* **YOUR TASK**
Below are records; output all of them exactly.

Stored data:
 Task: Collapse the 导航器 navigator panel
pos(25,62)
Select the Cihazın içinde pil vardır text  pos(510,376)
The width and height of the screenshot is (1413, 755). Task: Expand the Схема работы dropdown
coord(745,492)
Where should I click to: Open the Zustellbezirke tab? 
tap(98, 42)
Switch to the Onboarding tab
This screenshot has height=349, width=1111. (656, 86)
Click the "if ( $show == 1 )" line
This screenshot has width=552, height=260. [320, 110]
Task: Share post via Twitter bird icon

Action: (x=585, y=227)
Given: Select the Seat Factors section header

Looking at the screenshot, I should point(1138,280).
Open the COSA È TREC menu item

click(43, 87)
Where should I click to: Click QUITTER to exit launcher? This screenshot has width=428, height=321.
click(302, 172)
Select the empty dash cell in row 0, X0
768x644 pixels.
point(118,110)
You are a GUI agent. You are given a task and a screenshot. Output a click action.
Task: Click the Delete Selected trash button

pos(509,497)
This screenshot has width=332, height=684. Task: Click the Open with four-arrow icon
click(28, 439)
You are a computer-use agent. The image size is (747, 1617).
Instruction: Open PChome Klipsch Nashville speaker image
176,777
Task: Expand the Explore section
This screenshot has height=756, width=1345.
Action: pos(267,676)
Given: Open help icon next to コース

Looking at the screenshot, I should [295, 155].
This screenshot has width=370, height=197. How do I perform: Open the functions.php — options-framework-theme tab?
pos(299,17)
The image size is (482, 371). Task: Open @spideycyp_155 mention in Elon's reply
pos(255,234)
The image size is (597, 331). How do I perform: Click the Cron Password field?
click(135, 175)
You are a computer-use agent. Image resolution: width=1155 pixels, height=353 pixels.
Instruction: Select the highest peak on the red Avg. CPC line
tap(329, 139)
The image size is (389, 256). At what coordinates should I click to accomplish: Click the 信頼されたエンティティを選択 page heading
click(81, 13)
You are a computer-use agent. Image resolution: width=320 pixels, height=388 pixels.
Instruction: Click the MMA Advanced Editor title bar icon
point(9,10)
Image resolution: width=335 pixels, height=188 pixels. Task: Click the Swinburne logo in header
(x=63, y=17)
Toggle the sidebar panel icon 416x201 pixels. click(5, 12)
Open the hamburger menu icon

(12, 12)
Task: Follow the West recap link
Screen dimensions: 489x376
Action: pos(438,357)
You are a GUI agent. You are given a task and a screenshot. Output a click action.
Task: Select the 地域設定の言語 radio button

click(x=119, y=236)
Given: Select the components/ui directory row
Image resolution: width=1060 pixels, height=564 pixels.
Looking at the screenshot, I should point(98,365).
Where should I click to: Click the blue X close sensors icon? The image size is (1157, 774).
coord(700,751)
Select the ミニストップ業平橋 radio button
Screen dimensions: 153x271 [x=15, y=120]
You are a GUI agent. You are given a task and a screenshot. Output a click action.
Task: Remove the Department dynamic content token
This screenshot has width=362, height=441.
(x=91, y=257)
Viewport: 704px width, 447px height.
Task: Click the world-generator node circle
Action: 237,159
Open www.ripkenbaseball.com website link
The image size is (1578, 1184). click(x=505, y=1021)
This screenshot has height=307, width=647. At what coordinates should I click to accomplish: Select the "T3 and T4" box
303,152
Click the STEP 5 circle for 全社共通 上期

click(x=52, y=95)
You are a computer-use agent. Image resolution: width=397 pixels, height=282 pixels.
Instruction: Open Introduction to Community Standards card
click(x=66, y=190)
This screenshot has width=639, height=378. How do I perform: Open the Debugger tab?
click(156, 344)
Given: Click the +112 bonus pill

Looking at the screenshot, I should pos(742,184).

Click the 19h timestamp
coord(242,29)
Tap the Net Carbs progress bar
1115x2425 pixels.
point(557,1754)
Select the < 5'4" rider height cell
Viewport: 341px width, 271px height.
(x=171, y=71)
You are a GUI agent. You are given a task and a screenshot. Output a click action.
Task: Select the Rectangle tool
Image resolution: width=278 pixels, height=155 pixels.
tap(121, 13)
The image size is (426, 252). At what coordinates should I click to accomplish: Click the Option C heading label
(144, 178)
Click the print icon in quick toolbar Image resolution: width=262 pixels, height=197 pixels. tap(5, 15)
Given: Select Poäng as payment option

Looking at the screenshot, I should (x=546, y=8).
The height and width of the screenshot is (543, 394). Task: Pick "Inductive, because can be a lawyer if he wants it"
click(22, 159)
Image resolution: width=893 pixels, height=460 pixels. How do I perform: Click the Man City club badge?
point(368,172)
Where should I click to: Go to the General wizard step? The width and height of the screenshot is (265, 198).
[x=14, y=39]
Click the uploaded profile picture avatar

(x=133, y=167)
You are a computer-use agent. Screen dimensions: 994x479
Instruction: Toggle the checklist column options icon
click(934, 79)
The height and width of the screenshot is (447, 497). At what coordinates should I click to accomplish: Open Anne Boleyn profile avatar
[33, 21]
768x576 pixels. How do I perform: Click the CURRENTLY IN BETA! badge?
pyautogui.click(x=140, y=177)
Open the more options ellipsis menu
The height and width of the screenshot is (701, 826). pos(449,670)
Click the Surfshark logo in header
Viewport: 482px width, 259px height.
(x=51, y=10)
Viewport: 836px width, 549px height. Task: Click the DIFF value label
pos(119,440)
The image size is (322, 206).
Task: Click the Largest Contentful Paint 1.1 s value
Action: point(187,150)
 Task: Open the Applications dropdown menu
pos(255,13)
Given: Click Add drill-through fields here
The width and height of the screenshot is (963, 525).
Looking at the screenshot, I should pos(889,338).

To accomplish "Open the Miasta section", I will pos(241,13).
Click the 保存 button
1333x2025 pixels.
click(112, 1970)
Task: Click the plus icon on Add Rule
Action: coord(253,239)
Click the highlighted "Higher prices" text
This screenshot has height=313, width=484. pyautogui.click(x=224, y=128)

* **TASK RESPONSE**
 Task: Collapse the 导航器 navigator panel
pos(25,62)
Select the Cihazın içinde pil vardır text  pos(510,376)
The width and height of the screenshot is (1413, 755). Task: Expand the Схема работы dropdown
coord(745,492)
Where should I click to: Open the Zustellbezirke tab? 
tap(98, 42)
Switch to the Onboarding tab
This screenshot has height=349, width=1111. (656, 86)
Click the "if ( $show == 1 )" line
This screenshot has width=552, height=260. [320, 110]
Task: Share post via Twitter bird icon

Action: (x=585, y=227)
Given: Select the Seat Factors section header

Looking at the screenshot, I should point(1138,280).
Open the COSA È TREC menu item

click(43, 87)
Where should I click to: Click QUITTER to exit launcher? This screenshot has width=428, height=321.
click(302, 172)
Select the empty dash cell in row 0, X0
768x644 pixels.
point(118,110)
You are a GUI agent. You are given a task and a screenshot. Output a click action.
Task: Click the Delete Selected trash button

pos(509,497)
This screenshot has width=332, height=684. Task: Click the Open with four-arrow icon
click(28, 439)
You are a computer-use agent. The image size is (747, 1617).
Instruction: Open PChome Klipsch Nashville speaker image
176,777
Task: Expand the Explore section
This screenshot has height=756, width=1345.
Action: pos(267,676)
Given: Open help icon next to コース

Looking at the screenshot, I should [295, 155].
This screenshot has width=370, height=197. How do I perform: Open the functions.php — options-framework-theme tab?
pos(299,17)
The image size is (482, 371). Task: Open @spideycyp_155 mention in Elon's reply
pos(255,234)
The image size is (597, 331). How do I perform: Click the Cron Password field?
click(135, 175)
You are a computer-use agent. Image resolution: width=1155 pixels, height=353 pixels.
Instruction: Select the highest peak on the red Avg. CPC line
tap(329, 139)
The image size is (389, 256). At what coordinates should I click to accomplish: Click the 信頼されたエンティティを選択 page heading
click(81, 13)
You are a computer-use agent. Image resolution: width=320 pixels, height=388 pixels.
Instruction: Click the MMA Advanced Editor title bar icon
point(9,10)
Image resolution: width=335 pixels, height=188 pixels. Task: Click the Swinburne logo in header
(x=63, y=17)
Toggle the sidebar panel icon 416x201 pixels. click(5, 12)
Open the hamburger menu icon

(12, 12)
Task: Follow the West recap link
Screen dimensions: 489x376
Action: pos(438,357)
You are a GUI agent. You are given a task and a screenshot. Output a click action.
Task: Select the 地域設定の言語 radio button

click(x=119, y=236)
Given: Select the components/ui directory row
Image resolution: width=1060 pixels, height=564 pixels.
Looking at the screenshot, I should point(98,365).
Where should I click to: Click the blue X close sensors icon? The image size is (1157, 774).
coord(700,751)
Select the ミニストップ業平橋 radio button
Screen dimensions: 153x271 [x=15, y=120]
You are a GUI agent. You are given a task and a screenshot. Output a click action.
Task: Remove the Department dynamic content token
This screenshot has width=362, height=441.
(x=91, y=257)
Viewport: 704px width, 447px height.
Task: Click the world-generator node circle
Action: 237,159
Open www.ripkenbaseball.com website link
The image size is (1578, 1184). click(x=505, y=1021)
This screenshot has height=307, width=647. At what coordinates should I click to accomplish: Select the "T3 and T4" box
303,152
Click the STEP 5 circle for 全社共通 上期

click(x=52, y=95)
You are a computer-use agent. Image resolution: width=397 pixels, height=282 pixels.
Instruction: Open Introduction to Community Standards card
click(x=66, y=190)
This screenshot has width=639, height=378. How do I perform: Open the Debugger tab?
click(156, 344)
Given: Click the +112 bonus pill

Looking at the screenshot, I should pos(742,184).

Click the 19h timestamp
coord(242,29)
Tap the Net Carbs progress bar
1115x2425 pixels.
point(557,1754)
Select the < 5'4" rider height cell
Viewport: 341px width, 271px height.
(x=171, y=71)
You are a GUI agent. You are given a task and a screenshot. Output a click action.
Task: Select the Rectangle tool
Image resolution: width=278 pixels, height=155 pixels.
tap(121, 13)
The image size is (426, 252). At what coordinates should I click to accomplish: Click the Option C heading label
(144, 178)
Click the print icon in quick toolbar Image resolution: width=262 pixels, height=197 pixels. tap(5, 15)
Given: Select Poäng as payment option

Looking at the screenshot, I should (x=546, y=8).
The height and width of the screenshot is (543, 394). Task: Pick "Inductive, because can be a lawyer if he wants it"
click(22, 159)
Image resolution: width=893 pixels, height=460 pixels. How do I perform: Click the Man City club badge?
point(368,172)
Where should I click to: Go to the General wizard step? The width and height of the screenshot is (265, 198).
[x=14, y=39]
Click the uploaded profile picture avatar

(x=133, y=167)
You are a computer-use agent. Screen dimensions: 994x479
Instruction: Toggle the checklist column options icon
click(934, 79)
The height and width of the screenshot is (447, 497). At what coordinates should I click to accomplish: Open Anne Boleyn profile avatar
[33, 21]
768x576 pixels. How do I perform: Click the CURRENTLY IN BETA! badge?
pyautogui.click(x=140, y=177)
Open the more options ellipsis menu
The height and width of the screenshot is (701, 826). pos(449,670)
Click the Surfshark logo in header
Viewport: 482px width, 259px height.
(x=51, y=10)
Viewport: 836px width, 549px height. Task: Click the DIFF value label
pos(119,440)
The image size is (322, 206).
Task: Click the Largest Contentful Paint 1.1 s value
Action: point(187,150)
 Task: Open the Applications dropdown menu
pos(255,13)
Given: Click Add drill-through fields here
The width and height of the screenshot is (963, 525).
Looking at the screenshot, I should pos(889,338).

To accomplish "Open the Miasta section", I will pos(241,13).
Click the 保存 button
1333x2025 pixels.
click(112, 1970)
Task: Click the plus icon on Add Rule
Action: coord(253,239)
Click the highlighted "Higher prices" text
This screenshot has height=313, width=484. pyautogui.click(x=224, y=128)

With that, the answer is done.